▶ **Polecenie**
Przedstaw w formie krótkiej listy akapit fragmentu tekstu o ucieczce przed drogówką, zaczynający się od słów „9 kwietnia przed godziną 17:00”. Zachowaj jego główne fakty.

___ Fragment tekstu

Wszedł do Dunajca, by uciec przed drogówką. Zaczął tonąć

Wszedł do Dunajca, by uciec przed drogówką. Zaczął tonąć

49-letni mężczyzna chciał pokonać wpław Dunajec, by uciec przed policjantami sądeckiej drogówki. Zaczął tonąć, a jeden z funkcjonariuszy ruszył mu na ratunek.

9 kwietnia przed godziną 17:00 w miejscowości Jazowsko policjanci zauważyli samochód, w którym dzień wcześniej znaleźli środki odurzające. Kierowca Renault na widok patrolu przyspieszył, więc funkcjonariusze postanowili go skontrolować. Mężczyzna nie reagował jednak na sygnały świetlne i dźwiękowe i ruszył do ucieczki. Wjechał na drogę gruntową, a później na ścieżkę rowerową nad Dunajcem.

49-latek zostawił auto i uciekał dalej pieszo. W pewnej chwili wszedł do rzeki, usiłując przeprawić się na drugi brzeg. Nurt Dunajca przewrócił go i mężczyzna zaczął dryfować na plecach. Jego głowa co chwilę znajdowała się pod wodą.

______
___ Rekordy

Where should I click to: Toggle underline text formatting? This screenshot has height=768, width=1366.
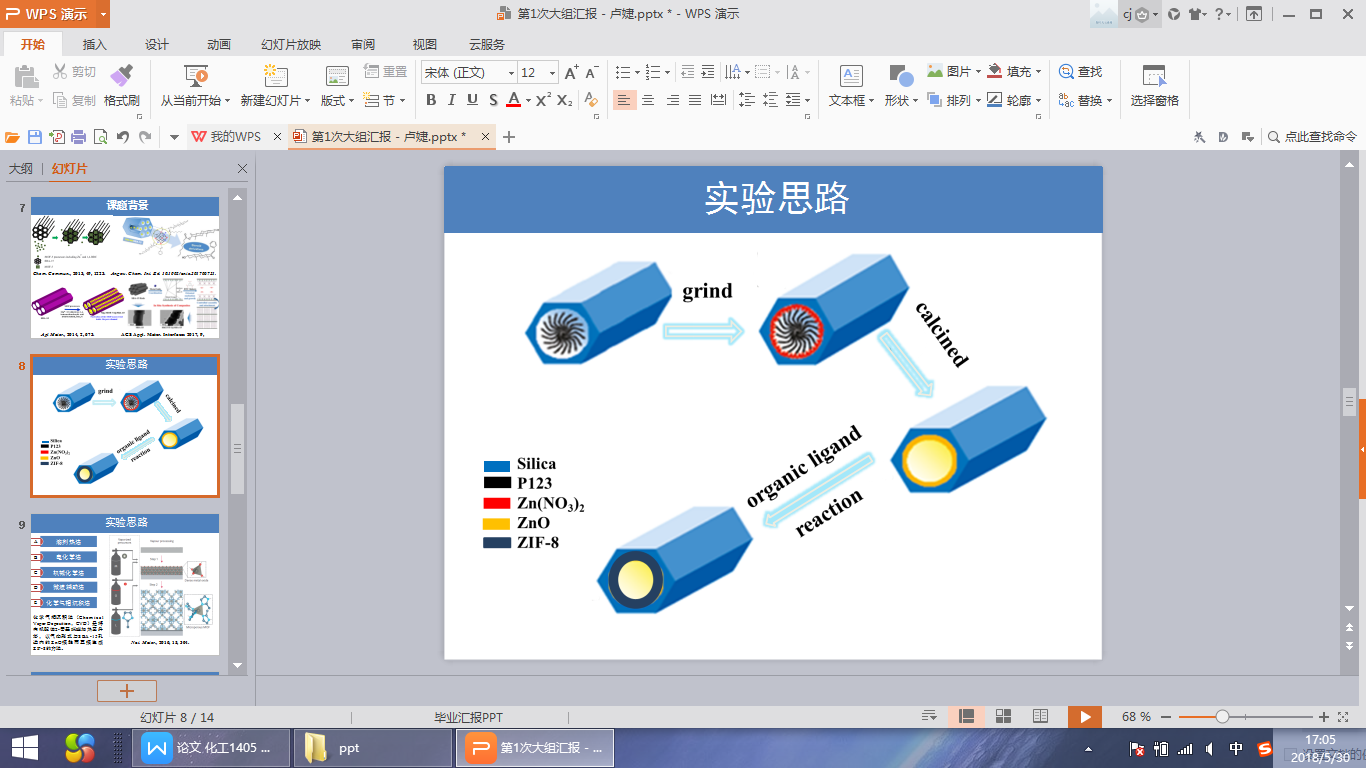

______
___ Rekordy

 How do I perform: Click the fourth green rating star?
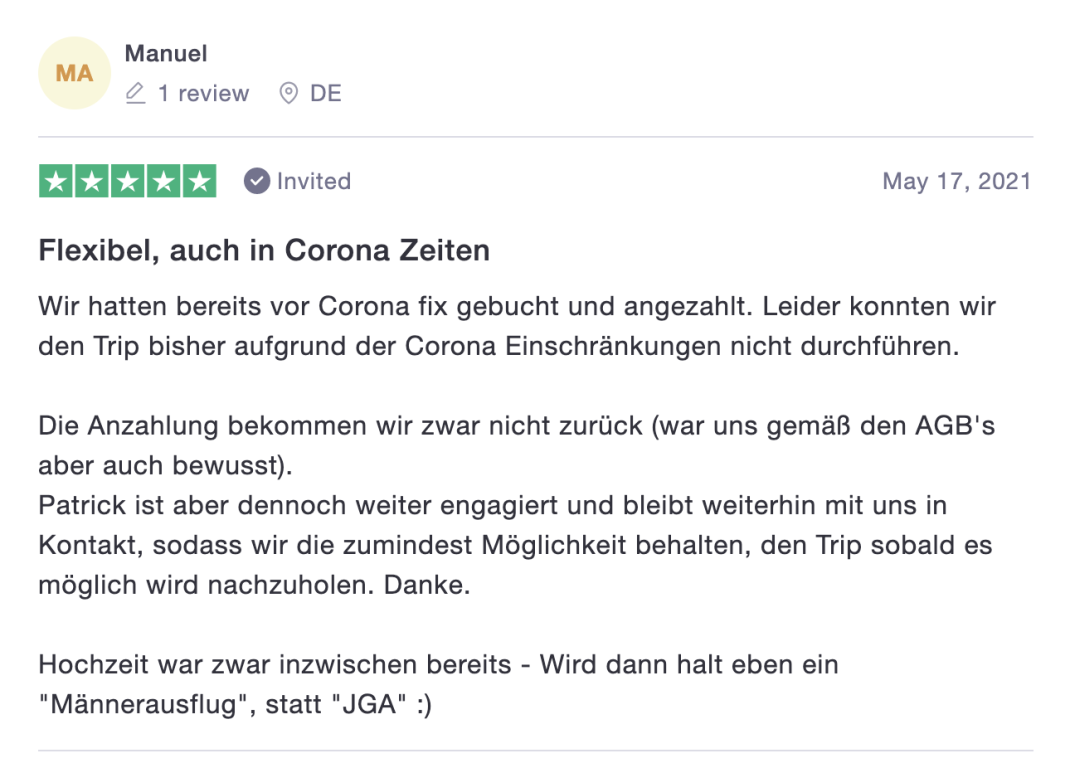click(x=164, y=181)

______

▶ **Poprawna odpowiedź**
- 9 kwietnia przed 17:00 w Jazowsku policjanci zauważyli samochód, w którym dzień wcześniej znaleźli środki odurzające.
- Kierowca Renault na widok patrolu przyspieszył, więc funkcjonariusze postanowili go skontrolować.
- Mężczyzna zignorował sygnały świetlne i dźwiękowe i zaczął uciekać.
- Wjechał na drogę gruntową, a następnie na ścieżkę rowerową nad Dunajcem.